» SOURCE TEXT:
====
Moving to continuous delivery

I joined the Digital Engineering team in February as the Principal Service Manager. We’ve had a busy few months designing how we’re going to run the new digital services, the first of which being the Local Causes application website which forms part of our new Co-op Membership.

Picture of Michaela - Principal Service Manager

 

A different way of working

Coming from a background of traditional IT systems with on premise infrastructure, I knew from the moment I walked onto the 13th floor of 1 Angel Square that I’d have to start thinking differently. Every wall, surface and window was covered in sketches, Kanban boards and post its and the floor was buzzing with energy.

Picture of a Kanban board.

As a service team, our job is make sure the systems and services keep running, whether that’s by handling incidents, tackling problems or making sure that changes don’t cause outages or new issues. And that last one has been one of our biggest challenges. In the new digital teams, the pace is much faster than anything we’d been used to. Previously we’d been used to handling one or two big changes a month. The digital teams were aiming to release daily  – we needed a different way of working.

Our Challenge

The systems are quite complex with lots of different moving parts using lots of different technologies. Some front-end components like the website are built using new tools and technologies that build in automated deployment and automated regression testing. Other components down the stack are slower moving – they haven’t been built using these tools and require more manual intervention. We needed to build a change process that didn’t cause a bottle neck to releasing new features but at the same time would give us enough assurance that changes to one component weren’t going to cause issues up and down the stack (and at the same time making sure we’re not drowning in admin that doesn’t add value.)

Whilst we’re still keeping in line with the Co-op’s core change policies, we’ve tweaked the way we work to enable us to handle the higher volumes of change. At the moment whilst there’s a lot going on, we’re having daily Change Approval Board (CAB) meetings to make sure representatives from each of the components are aware of the changes going on across the whole  ecosystem. This way we’re catching any potential conflicts and we’ve seen some great challenges between the teams to make their changes safer by improving their testing or deployment approaches.

We’re trialling different ways to make sure everyone knows what’s going on, from post-its on a whiteboard to venturing into the world of chat ops with a shared calendar integrated into a Slack channel. And as we go, we’re collecting feedback from all of the different teams – What’s not working? How can we make it more efficient? How could we tackle the admin differently?

We hit a great milestone this month – over 13 days we hit an average of one successful deployment a day to the Co-op Local Community Fund. Whilst we’re not quite at full continuous delivery levels yet we’ve learnt a lot in getting this far.

Michaela Kurkiewicz
Principal Service Manager
====
» TASK INSTRUCTIONS:
- A) According to the post about moving to continuous delivery, why is the team holding daily Change Approval Board meetings? Answer in one to three sentences.
- B) Please return the passage from the post about moving to continuous delivery word for word: begin at the words "I joined the" and stop after "buzzing with energy.".
Rely only on the post about moving to continuous delivery.

» PROVIDED DATA:
====
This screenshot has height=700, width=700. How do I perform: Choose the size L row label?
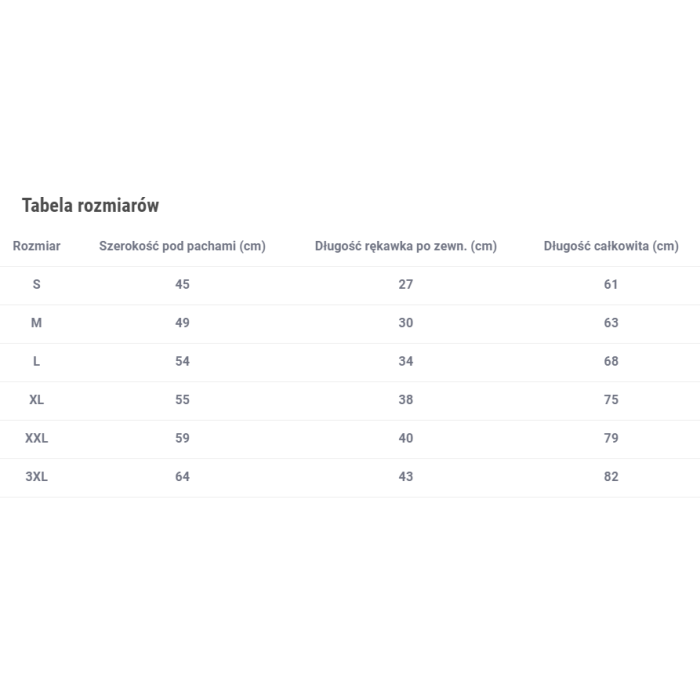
====
» RESULTS FOR EACH TASK:
- A) The team holds daily Change Approval Board meetings so that representatives from each of the components know about the changes happening across the whole ecosystem. This lets them catch any potential conflicts between changes.

- B)
I joined the Digital Engineering team in February as the Principal Service Manager. We’ve had a busy few months designing how we’re going to run the new digital services, the first of which being the Local Causes application website which forms part of our new Co-op Membership.

Picture of Michaela - Principal Service Manager

 

A different way of working

Coming from a background of traditional IT systems with on premise infrastructure, I knew from the moment I walked onto the 13th floor of 1 Angel Square that I’d have to start thinking differently. Every wall, surface and window was covered in sketches, Kanban boards and post its and the floor was buzzing with energy.